Control and MetS cardiomyocytes were stimulated with 100 nM insulin for 10 min; Akt CoIP was performed, and the relative abundance of proteins interacting with Akt was assessed by label-free mass spectrometry. A) Volcano plot representing all filtered proteins: gray circles correspond to the proteins that are in complex with Akt but did not change their abundance between the MetS and control samples (69), red circles correspond to the proteins with increased abundance in Akt complex in MetS (29), green circles correspond to the proteins with diminished abundance in Akt complex in MetS (44). The X-axis corresponds to the P-value of each detected protein in the technical triplicate (values represented as -Log10), and Y-axis corresponds to the ratio of the average Hi3 intensities (MetS/C) of the technical triplicate for each detected protein (values are represented as Log2). Proteins were classified according to the biological process related to their function using STRING based on the GO database, and pie charts depicting this functional classification were constructed for B) proteins with diminished interaction with Akt in MetS and C) proteins with increased interaction with Akt in MetS.

Fig 6. Validation of a subset of Akt-interacting proteins.

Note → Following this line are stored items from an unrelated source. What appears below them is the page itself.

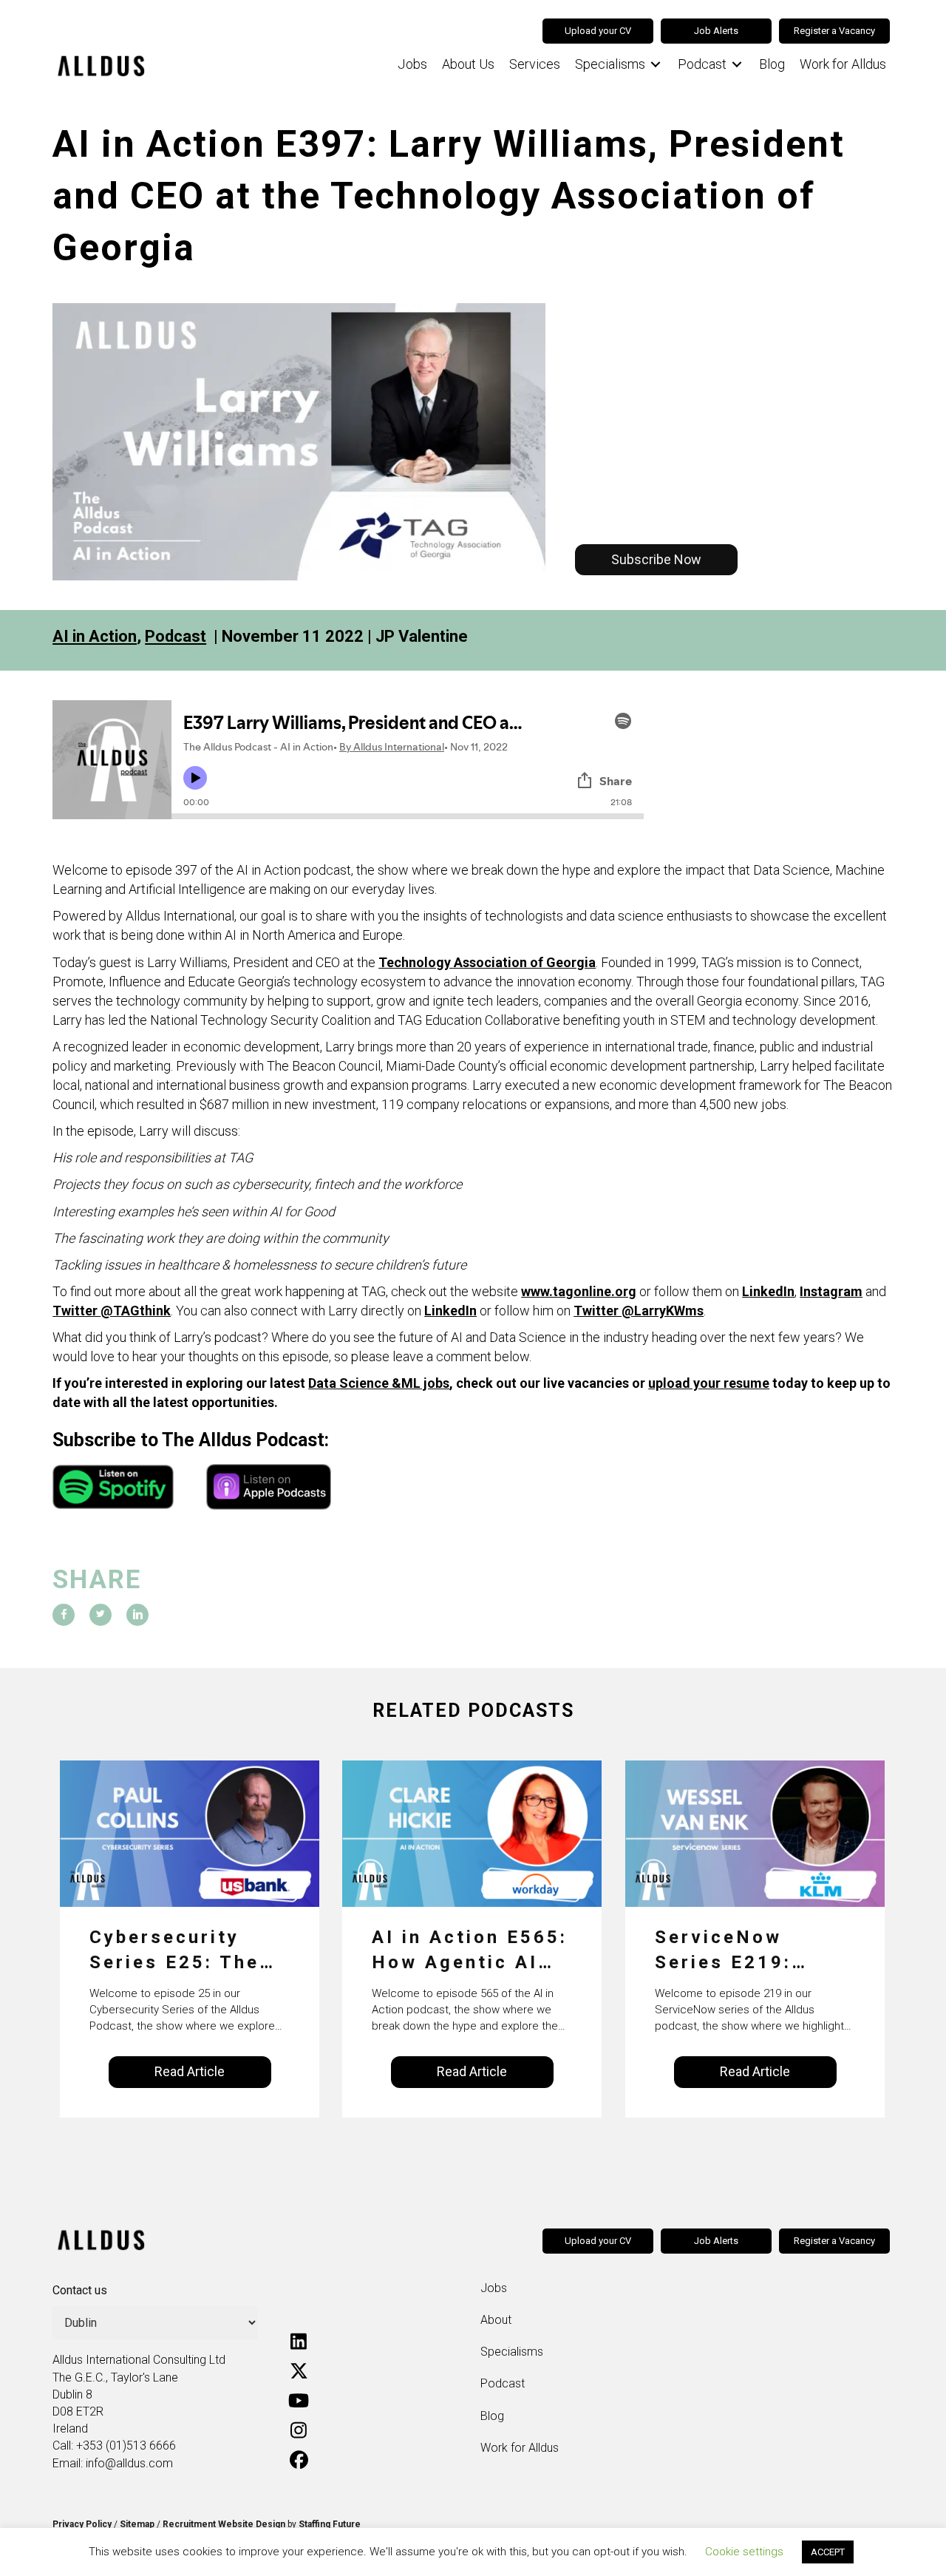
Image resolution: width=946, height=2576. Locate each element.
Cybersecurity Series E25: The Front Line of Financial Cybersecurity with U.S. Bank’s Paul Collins (176, 1951)
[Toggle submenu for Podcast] (737, 64)
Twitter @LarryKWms (639, 1310)
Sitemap (137, 2524)
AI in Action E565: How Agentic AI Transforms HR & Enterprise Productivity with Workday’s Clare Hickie (470, 1951)
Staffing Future (330, 2524)
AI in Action (94, 636)
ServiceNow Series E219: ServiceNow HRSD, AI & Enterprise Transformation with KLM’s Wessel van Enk (739, 1951)
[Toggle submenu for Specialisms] (655, 64)
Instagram (831, 1291)
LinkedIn (768, 1291)
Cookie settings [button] (744, 2551)
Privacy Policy (82, 2524)
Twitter (76, 1310)
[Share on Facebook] (63, 1615)
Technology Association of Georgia (487, 962)
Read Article (189, 2071)
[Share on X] (100, 1615)
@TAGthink (136, 1310)
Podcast (175, 636)
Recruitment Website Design (224, 2524)
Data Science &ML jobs (378, 1383)
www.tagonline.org (578, 1291)
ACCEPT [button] (828, 2552)
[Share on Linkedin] (137, 1615)
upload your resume (708, 1383)
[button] (656, 559)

Akt interaction with A) GAPDH, B) 14-3-3 ζ, and C) Hsp60 was evaluated in insulin-stimulated control and MetS cardiomyocytes (100 nM insulin for 10 min) by Akt immunoprecipitation and Western Blot. Representative image of three independent experiments. IgG heavy chain (HC) is presented as loading control. *P < 0.05, **P < 0.01 vs control. Expression levels of D) GAPDH, E) 14-3-3 ζ, and F) Hsp60 were evaluated in cardiomyocytes lysates by Western Blot. Representative image of four independent experiments. **P < 0.01 vs control.